ASSOCIAÇÃO REPROVA ELEVAÇÃO DAS TARIFAS DOS EUA SOBRE ALUMÍNIO BRASILEIRO E SOLICITA INTERVENÇÃO DO GOVERNO

August 20, 2026

Entidade alerta para possível escalada de tarifas e reclama medidas estratégicas para fortalecer o setor industrial nacional

A Associação Brasileira do Alumínio (Abal) expressou, em 4 de junho de 2025, profunda preocupação com a decisão dos Estados Unidos de aumentar de 25% para 50% a tarifa de importação sobre o alumínio brasileiro. A entidade destaca que essa medida agrava a instabilidade nas relações comerciais globais e expõe vulnerabilidades para o setor industrial nacional. Além disso, alerta para o risco de uma nova escalada tarifária e defende uma abordagem estratégica para reposicionar o Brasil nas cadeias globais de valor.

Segundo a Abal, até 90% do alumínio primário produzido nos EUA tem origem em insumos brasileiros, evidenciando a complementaridade produtiva entre os dois países. Em 2024, os EUA absorveram 16,8% das exportações brasileiras de alumínio, com foco em chapas e folhas. A nova tarifa, imposta sob a Seção 232 do Trade Expansion Act, ameaça ampliar ainda mais a volatilidade no comércio internacional.
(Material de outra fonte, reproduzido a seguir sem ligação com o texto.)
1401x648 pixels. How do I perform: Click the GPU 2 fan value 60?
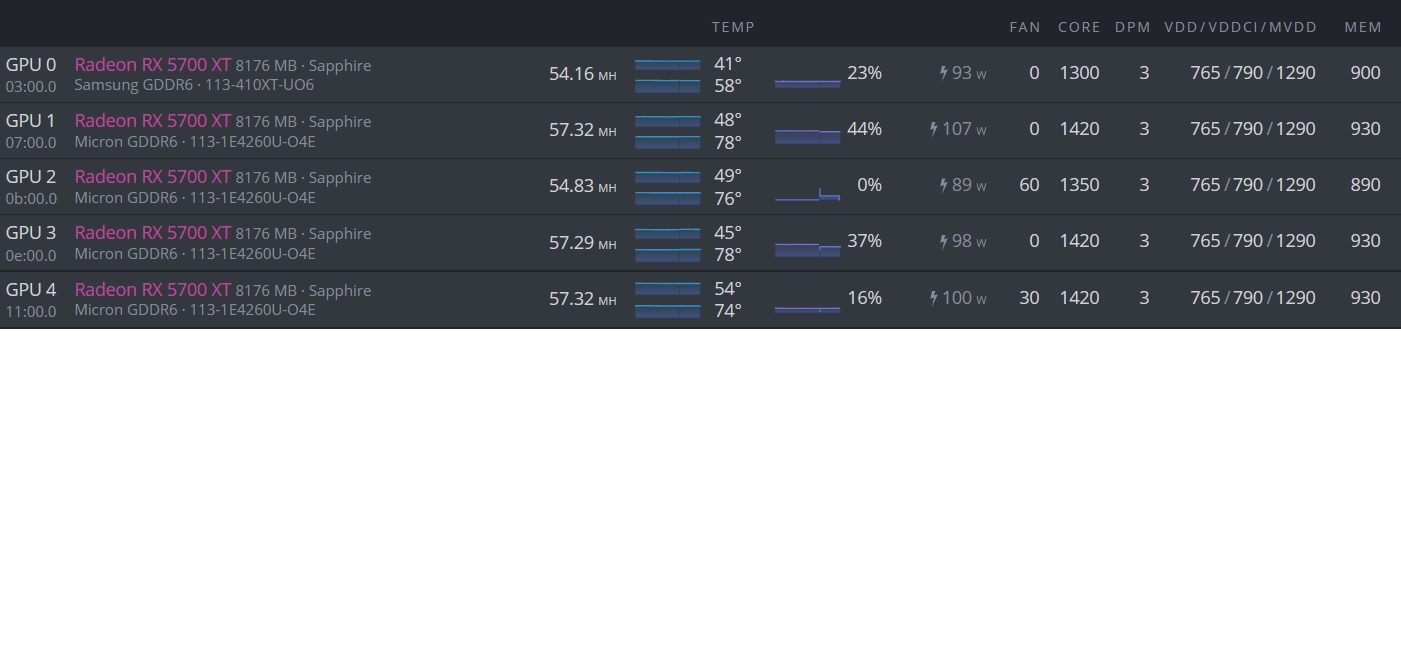point(1029,185)
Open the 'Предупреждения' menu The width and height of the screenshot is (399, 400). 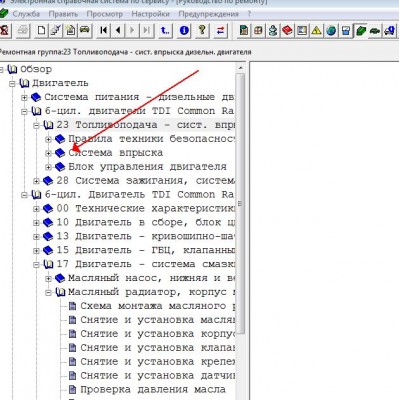(208, 14)
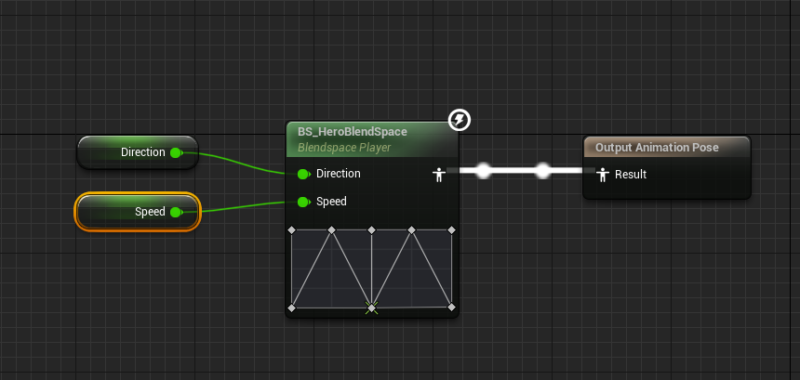Click the fast-path lightning bolt icon
Viewport: 800px width, 380px height.
[459, 120]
A Abal enfatiza que a decisão americana deve ser encarada não apenas como uma medida isolada, mas como reflexo de um ambiente geopolítico instável, com crescente protecionismo e disputas comerciais. Diante disso, a associação defende ações coordenadas tanto no curto quanto no longo prazo, para mitigar os impactos da medida e buscar novos caminhos para fortalecer a soberania industrial do Brasil. A Abal também defende que o Brasil deve evitar ações setoriais fragmentadas e adotar uma estratégia nacional que valorize suas vantagens competitivas estruturais, como a 4ª maior reserva de bauxita do mundo e a 3ª maior produção de alumina.